* WORK REQUIRED *
Quote every line of the records below, starting with the line that contains "You are a computer-use" and continuing through the final line of the records. Leave the pictures out of your answer.

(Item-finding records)
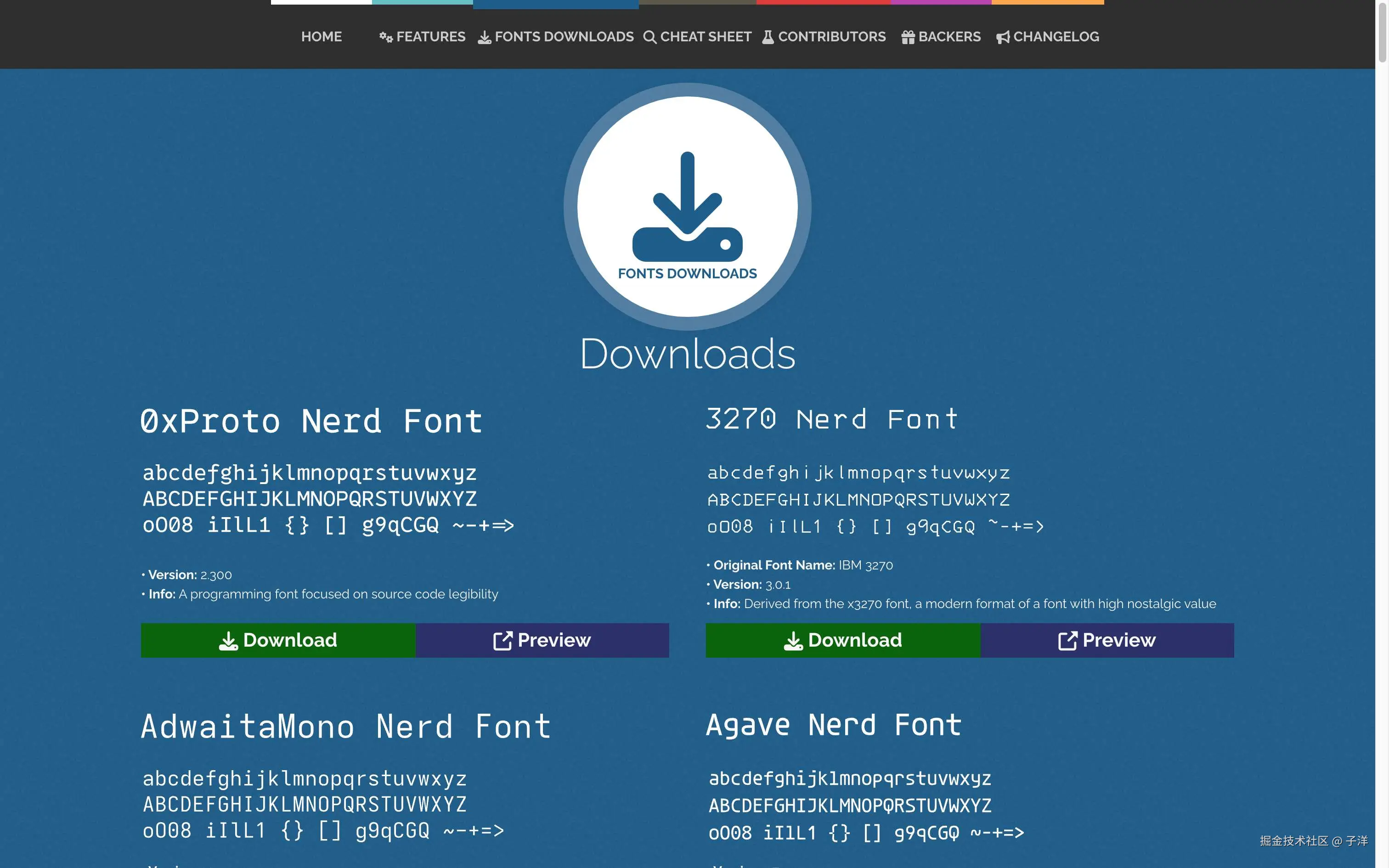Download the 0xProto Nerd Font
This screenshot has height=868, width=1389.
tap(278, 640)
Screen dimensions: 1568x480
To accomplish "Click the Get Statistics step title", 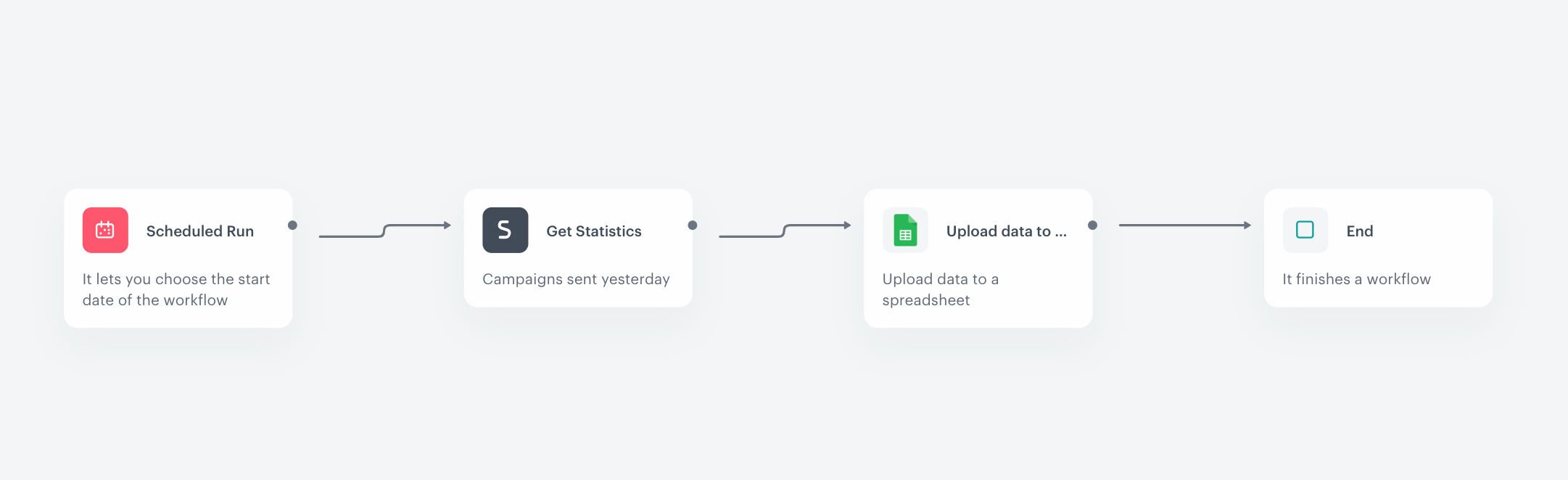I will (594, 231).
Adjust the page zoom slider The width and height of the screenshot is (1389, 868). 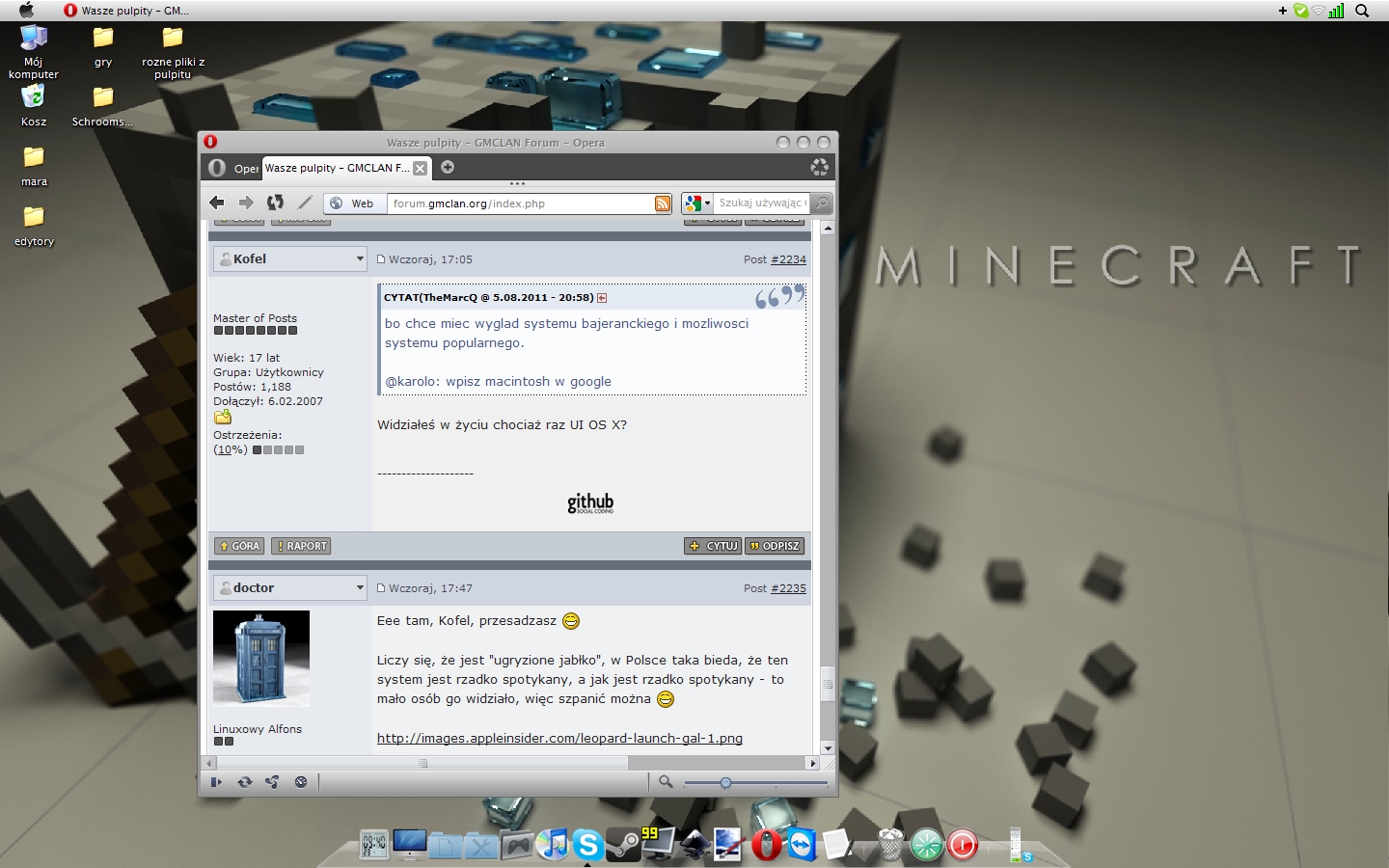725,783
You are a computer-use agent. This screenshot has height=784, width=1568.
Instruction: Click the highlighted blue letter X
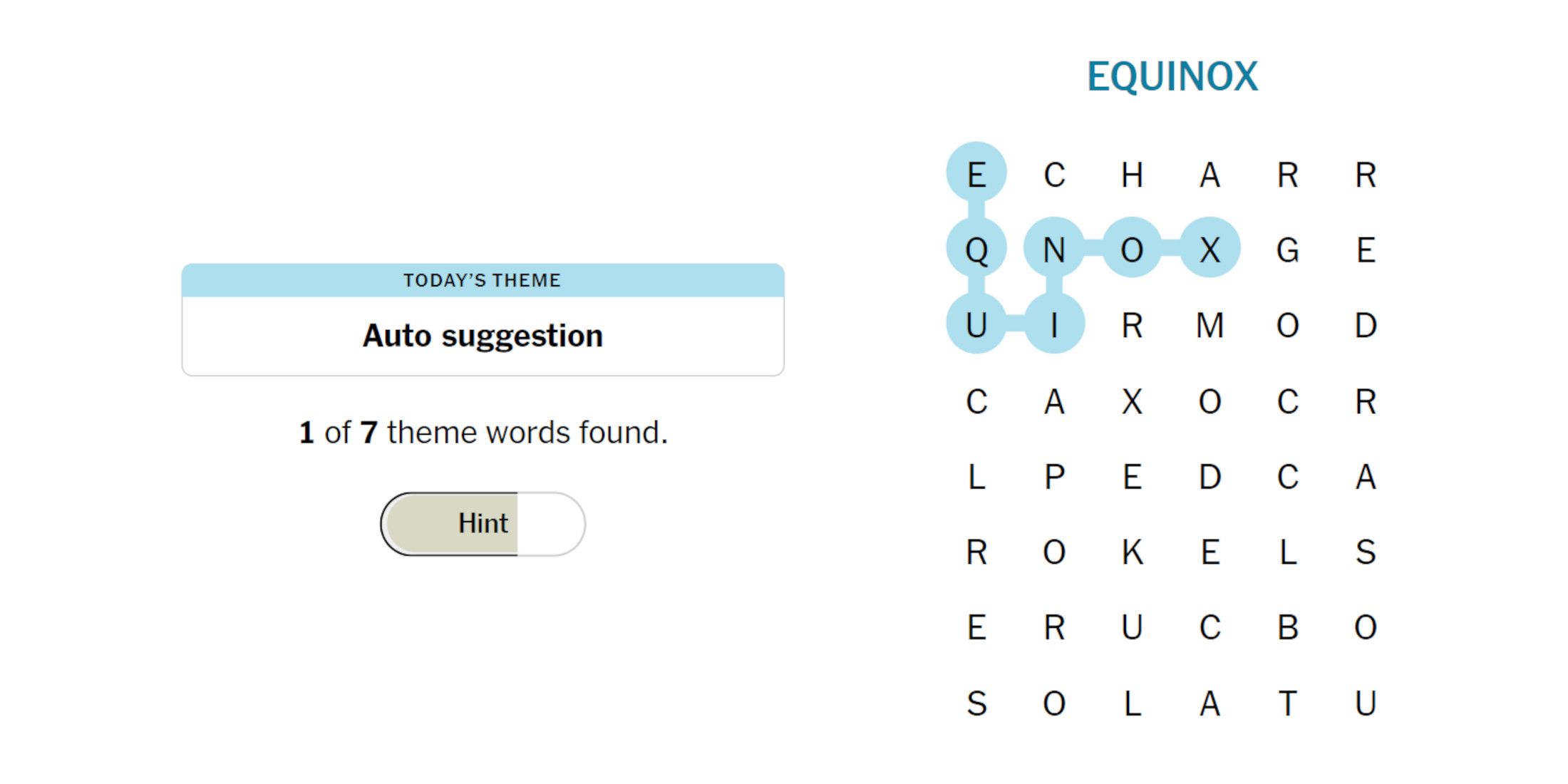pos(1209,249)
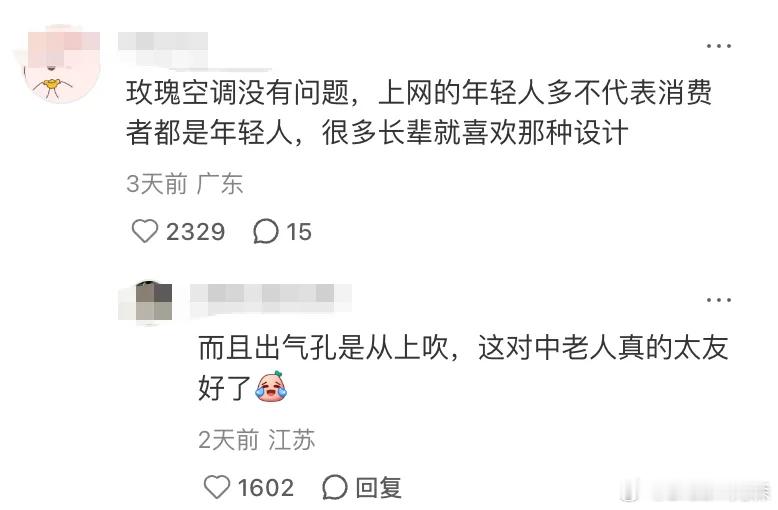Tap the crying-laughing emoji sticker
Screen dimensions: 778x510
271,386
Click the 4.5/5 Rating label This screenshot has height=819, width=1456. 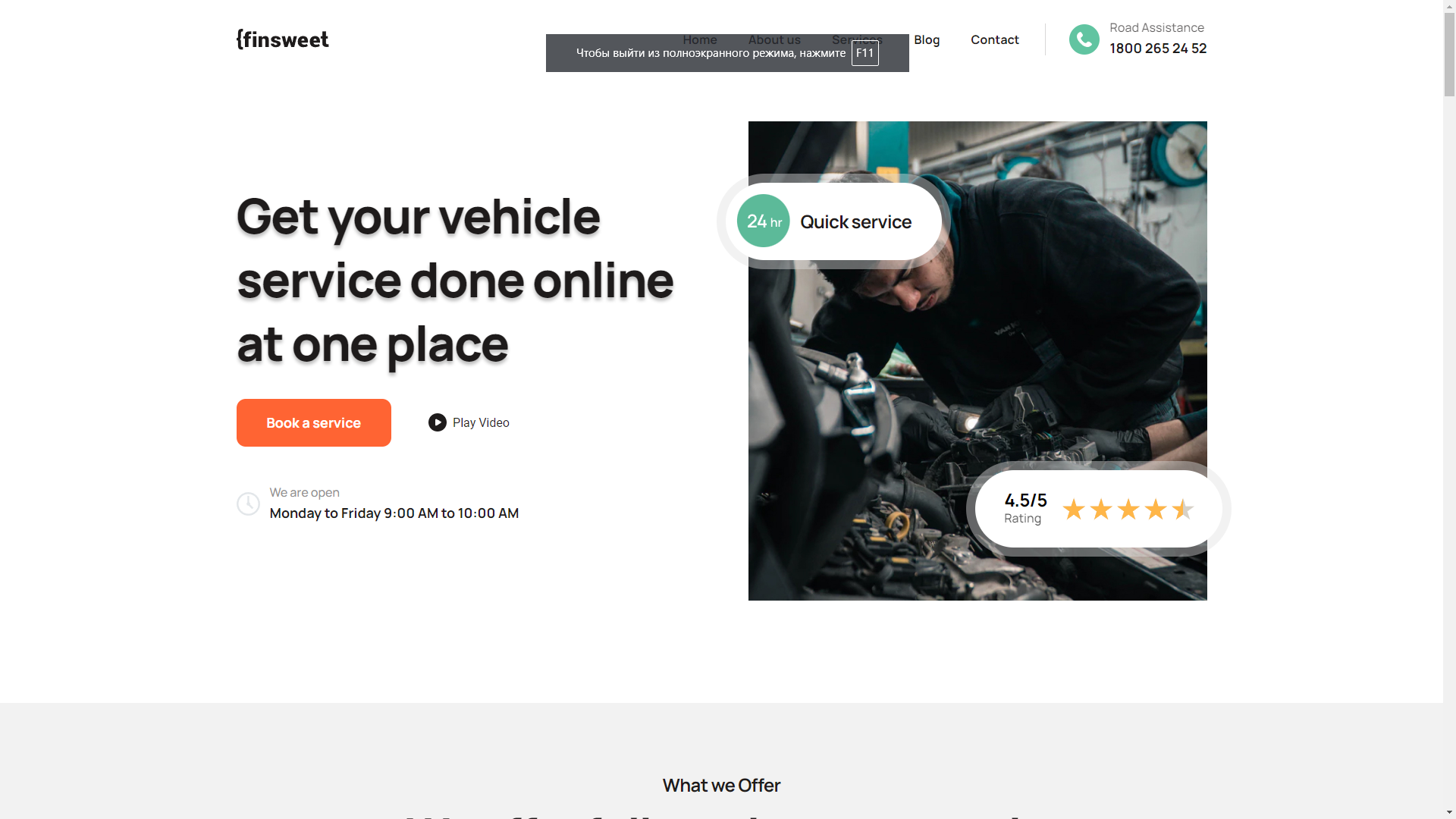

* OUTPUT FOR THIS TASK *
You are a computer-use agent. This screenshot has height=784, width=1568.
Instruction: Click the highlighted blue letter X
pos(1209,249)
Tap the crying-laughing emoji sticker
Screen dimensions: 778x510
271,386
Click the 4.5/5 Rating label This screenshot has height=819, width=1456. 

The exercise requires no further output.